Dopo un breve passaggio al Lecce, nel 1998 Cesare va ad allenare l'Hellas Verona, portando la squadra scaligera in Sserie A. Due stagioni dopo ripete la stessa impresa con il Venezia. Raggiunge alti livelli con il Parma nella stagione 2002-2003, conquistando il quinto posto in classifica - posizione che viene replicata anche l'anno successivo. Il Mister è un uomo dalle grandi doti non solo professionali: nel 2004 decide di lasciare la panchina della Roma per stare vicino all'amata moglie, colpita da una grave malattia e che la porterà via per sempre nel 2007. Dal 2005 - selezionato da Diego della Valle - siede per quattro stagioni sulla panchina della Fiorentina, raggiungendo ottimi risultati sia in campionato che in Europa. Cesare Prandelli lascia i viola per assumere il ruolo di Commissario Tecnico dell'Italia.
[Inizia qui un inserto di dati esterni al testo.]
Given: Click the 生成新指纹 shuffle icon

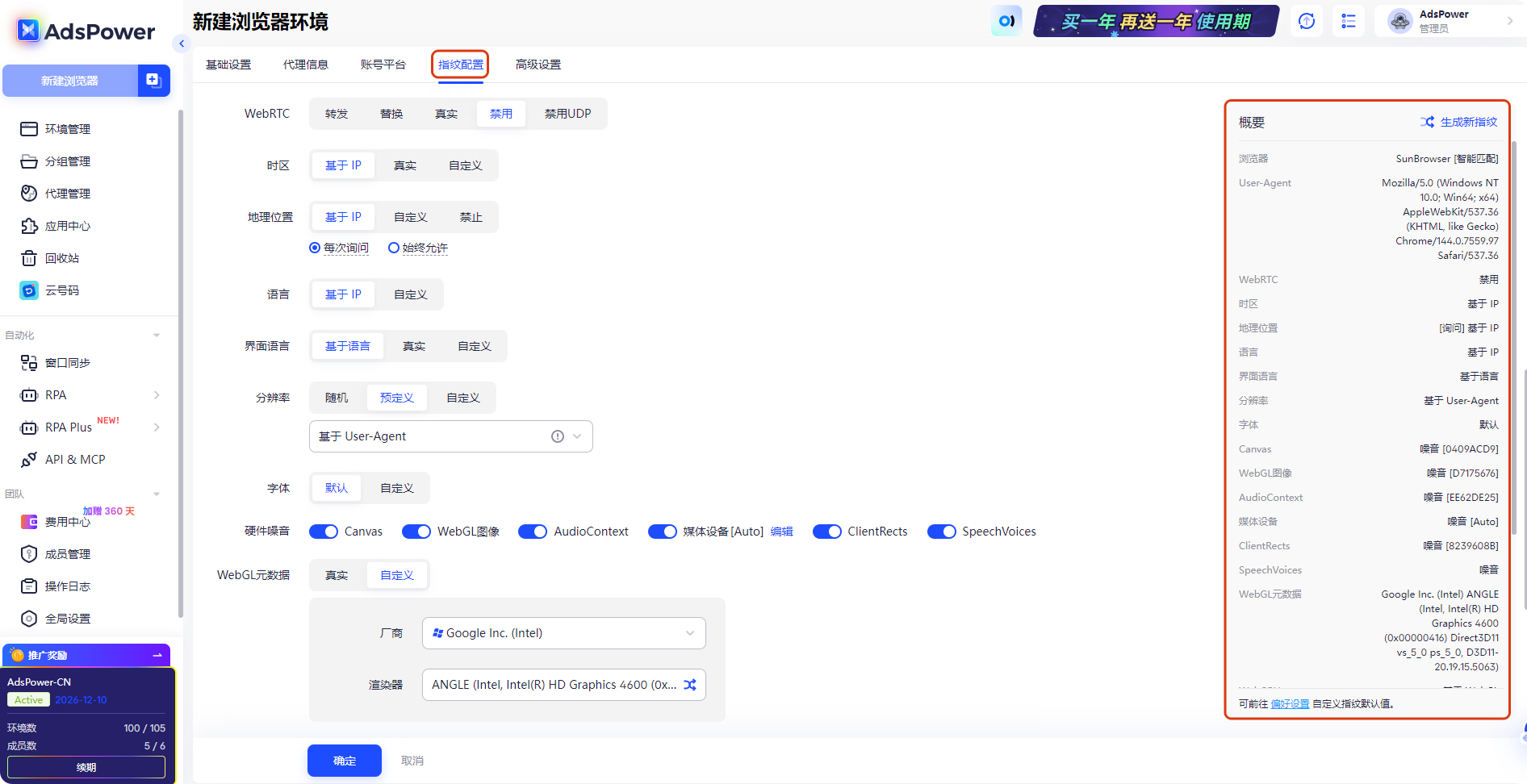Looking at the screenshot, I should pyautogui.click(x=1428, y=122).
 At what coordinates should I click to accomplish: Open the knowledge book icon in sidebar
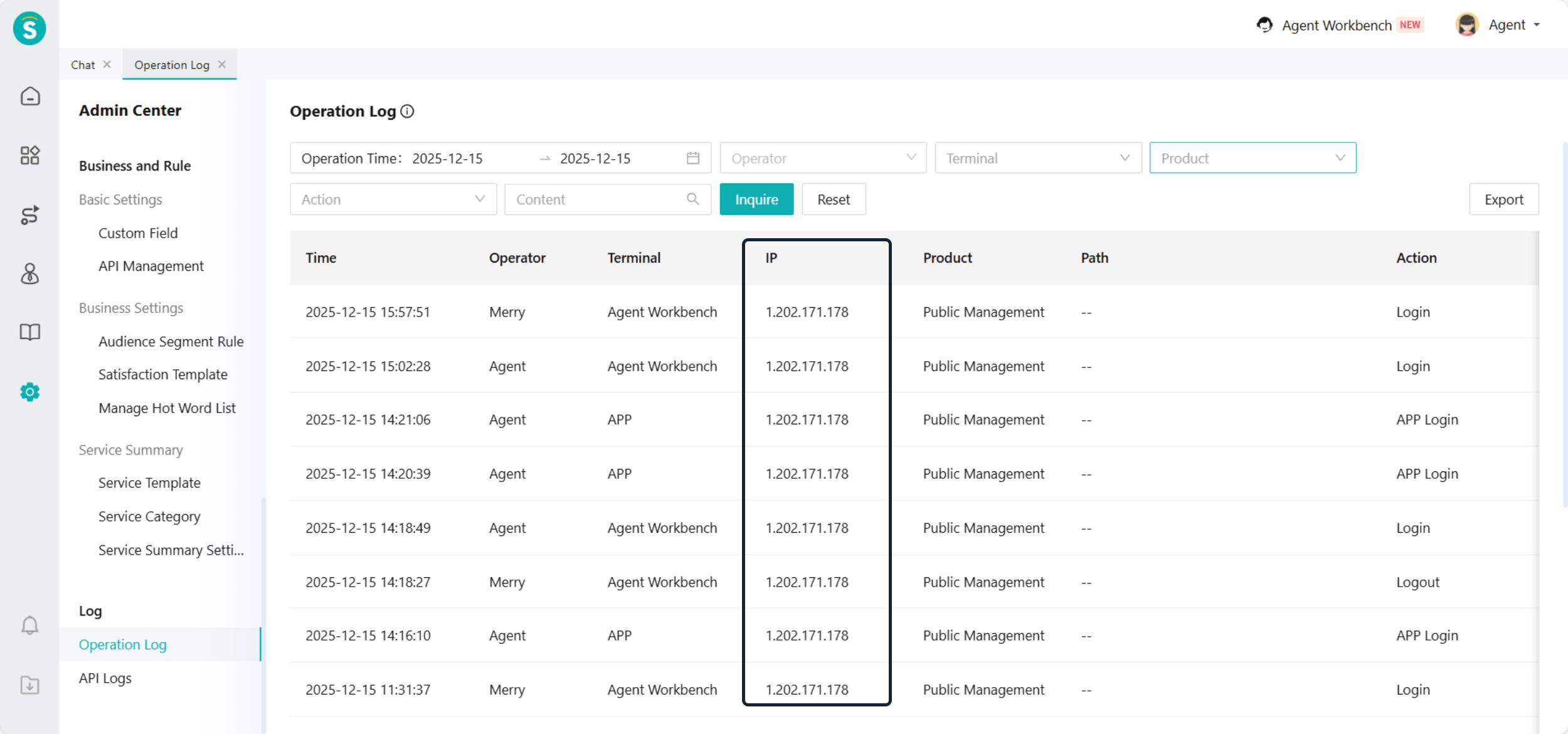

Recupera subito Antonio Cassano, inserisce Mario Balotelli e nomina Gianluigi Buffon capitano degli Azzurri. Apprezzato per la professionalità e i modi di fare cortesi e gentili, stabilisce un codice etico per il quale non vengono convocati in Nazionale i giocatori protagonisti di episodi aggressivi o antisportivi. Agli Europei del 2012 conduce la squadra alla vittoria contro l'Inghilterra ai quarti e la Germania in semifinale, ottenendo il secondo posto dietro i Campioni del Mondo: la Spagna. Al rientro in Italia sono omaggiati al Quirinale dal Presidente della Repubblica Giorgio Napolitano. Nel 2013 gli Azzurri arrivano al terzo posto nella Confederations Cup, sconfiggendo in semifinale l'Uruguay. La scommessa del 2014 è quella di guidare l'Italia nei Mondiali in Brasile. Alla vigilia del Mondiale in Brasile, l'allenatore ha posato per Vanity Fair con la compagna Elena Benini, colei che gli ha fatto di nuovo "battere il cuore forte".

Nonostante le forti resistenze dell'ambiente, Cesare Prandelli si è apertamente schierato contro l'omofobia, di cui dice: "Nel mondo del calcio e dello sport resiste ancora il tabù nei confronti dell'omosessualità, mentre ognuno deve vivere liberamente".